A Justiça de Mato Grosso do Sul encerrou quase 52 mil processos de execução fiscal para cobrança de impostos como IPTU, ISS, ICMS e IPVA. A medida, que segue uma resolução do Conselho Nacional de Justiça (CNJ), se aplica a ações com valor inferior a R$ 10 mil que estavam sem movimentação há mais de um ano.
É fundamental entender que o processo judicial foi extinto, mas a dívida não foi perdoada. A cobrança agora migra da esfera judicial para a administrativa.
O Fim do Processo, Não da Dívida
Com o fim da ação na Justiça, os governos (estadual e municipais) passam a usar outras ferramentas para cobrar os contribuintes inadimplentes.
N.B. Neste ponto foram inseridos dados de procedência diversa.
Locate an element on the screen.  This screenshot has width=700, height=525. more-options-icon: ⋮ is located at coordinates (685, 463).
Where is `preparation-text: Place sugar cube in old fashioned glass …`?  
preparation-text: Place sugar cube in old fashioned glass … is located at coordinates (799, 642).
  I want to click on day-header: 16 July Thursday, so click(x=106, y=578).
Segundo a Procuradoria de Assuntos Fiscais de Campo Grande, as novas estratégias incluem:
- Cobrança administrativa: Contato direto com o devedor por meio de call center ou notificações.
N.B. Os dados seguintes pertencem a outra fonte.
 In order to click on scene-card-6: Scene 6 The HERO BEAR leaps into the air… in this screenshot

- Negativação: Inscrição do nome do devedor em serviços de proteção ao crédito, como o SPC.
- Protesto em cartório: Oficialização da dívida, o que gera restrições ao CPF ou CNPJ.
- Agrupamento de débitos: A prefeitura pode somar várias dívidas pequenas de um mesmo devedor para atingir o valor de R$ 10 mil e iniciar um novo processo judicial.
A Medida do CNJ e o Impacto Nacional
A decisão de extinguir esses processos faz parte de um esforço nacional para reduzir o estoque de ações judiciais de baixo valor, que são consideradas ineficientes e custosas. Cada processo de execução fiscal tem um custo médio de mais de R$ 9 mil para os cofres públicos. Em todo o Brasil, quase 13 milhões de ações semelhantes já foram encerradas, gerando uma economia significativa e diminuindo a burocracia no Judiciário.
Ao Mesmo Tempo, Justiça Aumenta Pressão Sobre Devedores
Em contrapartida à extinção dos processos de menor valor, a Justiça está intensificando a cobrança de outras dívidas. Em Campo Grande, foi anunciado o bloqueio de dinheiro em contas bancárias de 10 mil devedores de IPTU.
O poder público pode usar uma série de medidas para receber os tributos, incluindo o leilão do imóvel — mesmo que seja o único bem da família. Atualmente, a capital de Mato Grosso do Sul tem 110 mil ações de execução fiscal em andamento, somando uma dívida estimada em R$ 2 bilhões.